Exact reproduction of all the data is needed.

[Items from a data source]
[Start of section]

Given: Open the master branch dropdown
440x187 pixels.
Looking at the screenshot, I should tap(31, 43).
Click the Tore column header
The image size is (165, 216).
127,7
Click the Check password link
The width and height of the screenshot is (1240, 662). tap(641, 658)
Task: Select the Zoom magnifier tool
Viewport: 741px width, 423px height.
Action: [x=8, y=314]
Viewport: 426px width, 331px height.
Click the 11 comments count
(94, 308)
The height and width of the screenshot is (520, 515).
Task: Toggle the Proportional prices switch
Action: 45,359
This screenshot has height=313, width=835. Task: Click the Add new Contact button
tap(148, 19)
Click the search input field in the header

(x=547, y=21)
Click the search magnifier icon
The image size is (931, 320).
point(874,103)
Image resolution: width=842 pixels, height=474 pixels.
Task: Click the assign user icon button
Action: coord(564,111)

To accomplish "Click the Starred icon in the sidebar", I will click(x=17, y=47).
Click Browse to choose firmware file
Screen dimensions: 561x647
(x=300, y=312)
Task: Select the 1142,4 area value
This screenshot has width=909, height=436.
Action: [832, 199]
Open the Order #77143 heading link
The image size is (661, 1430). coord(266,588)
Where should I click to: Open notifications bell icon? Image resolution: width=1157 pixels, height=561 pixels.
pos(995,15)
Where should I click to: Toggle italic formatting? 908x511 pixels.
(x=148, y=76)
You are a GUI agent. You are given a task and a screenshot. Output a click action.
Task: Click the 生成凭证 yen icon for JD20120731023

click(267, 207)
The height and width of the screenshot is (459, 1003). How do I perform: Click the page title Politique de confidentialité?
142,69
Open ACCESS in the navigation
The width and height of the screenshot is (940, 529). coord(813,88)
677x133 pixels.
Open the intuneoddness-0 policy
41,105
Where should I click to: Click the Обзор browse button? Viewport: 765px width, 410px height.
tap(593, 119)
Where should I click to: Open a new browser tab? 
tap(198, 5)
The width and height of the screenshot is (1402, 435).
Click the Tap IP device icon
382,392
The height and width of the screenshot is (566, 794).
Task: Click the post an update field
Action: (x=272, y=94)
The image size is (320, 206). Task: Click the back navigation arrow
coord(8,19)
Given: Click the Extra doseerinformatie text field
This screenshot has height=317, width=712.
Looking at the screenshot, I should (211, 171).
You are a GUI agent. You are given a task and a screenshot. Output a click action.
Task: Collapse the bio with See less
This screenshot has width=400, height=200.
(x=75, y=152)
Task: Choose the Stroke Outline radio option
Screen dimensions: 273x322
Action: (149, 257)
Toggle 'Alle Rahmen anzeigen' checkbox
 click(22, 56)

[End of section]

▶ **TASK RESULT**
Given: Open the master branch dropdown
440x187 pixels.
Looking at the screenshot, I should tap(31, 43).
Click the Tore column header
The image size is (165, 216).
127,7
Click the Check password link
The width and height of the screenshot is (1240, 662). tap(641, 658)
Task: Select the Zoom magnifier tool
Viewport: 741px width, 423px height.
Action: [x=8, y=314]
Viewport: 426px width, 331px height.
Click the 11 comments count
(94, 308)
The height and width of the screenshot is (520, 515).
Task: Toggle the Proportional prices switch
Action: 45,359
This screenshot has height=313, width=835. Task: Click the Add new Contact button
tap(148, 19)
Click the search input field in the header

(x=547, y=21)
Click the search magnifier icon
The image size is (931, 320).
point(874,103)
Image resolution: width=842 pixels, height=474 pixels.
Task: Click the assign user icon button
Action: coord(564,111)

To accomplish "Click the Starred icon in the sidebar", I will click(x=17, y=47).
Click Browse to choose firmware file
Screen dimensions: 561x647
(x=300, y=312)
Task: Select the 1142,4 area value
This screenshot has width=909, height=436.
Action: [832, 199]
Open the Order #77143 heading link
The image size is (661, 1430). coord(266,588)
Where should I click to: Open notifications bell icon? Image resolution: width=1157 pixels, height=561 pixels.
pos(995,15)
Where should I click to: Toggle italic formatting? 908x511 pixels.
(x=148, y=76)
You are a GUI agent. You are given a task and a screenshot. Output a click action.
Task: Click the 生成凭证 yen icon for JD20120731023

click(267, 207)
The height and width of the screenshot is (459, 1003). How do I perform: Click the page title Politique de confidentialité?
142,69
Open ACCESS in the navigation
The width and height of the screenshot is (940, 529). coord(813,88)
677x133 pixels.
Open the intuneoddness-0 policy
41,105
Where should I click to: Click the Обзор browse button? Viewport: 765px width, 410px height.
tap(593, 119)
Where should I click to: Open a new browser tab? 
tap(198, 5)
The width and height of the screenshot is (1402, 435).
Click the Tap IP device icon
382,392
The height and width of the screenshot is (566, 794).
Task: Click the post an update field
Action: (x=272, y=94)
The image size is (320, 206). Task: Click the back navigation arrow
coord(8,19)
Given: Click the Extra doseerinformatie text field
This screenshot has height=317, width=712.
Looking at the screenshot, I should (211, 171).
You are a GUI agent. You are given a task and a screenshot. Output a click action.
Task: Collapse the bio with See less
This screenshot has width=400, height=200.
(x=75, y=152)
Task: Choose the Stroke Outline radio option
Screen dimensions: 273x322
Action: (149, 257)
Toggle 'Alle Rahmen anzeigen' checkbox
 click(22, 56)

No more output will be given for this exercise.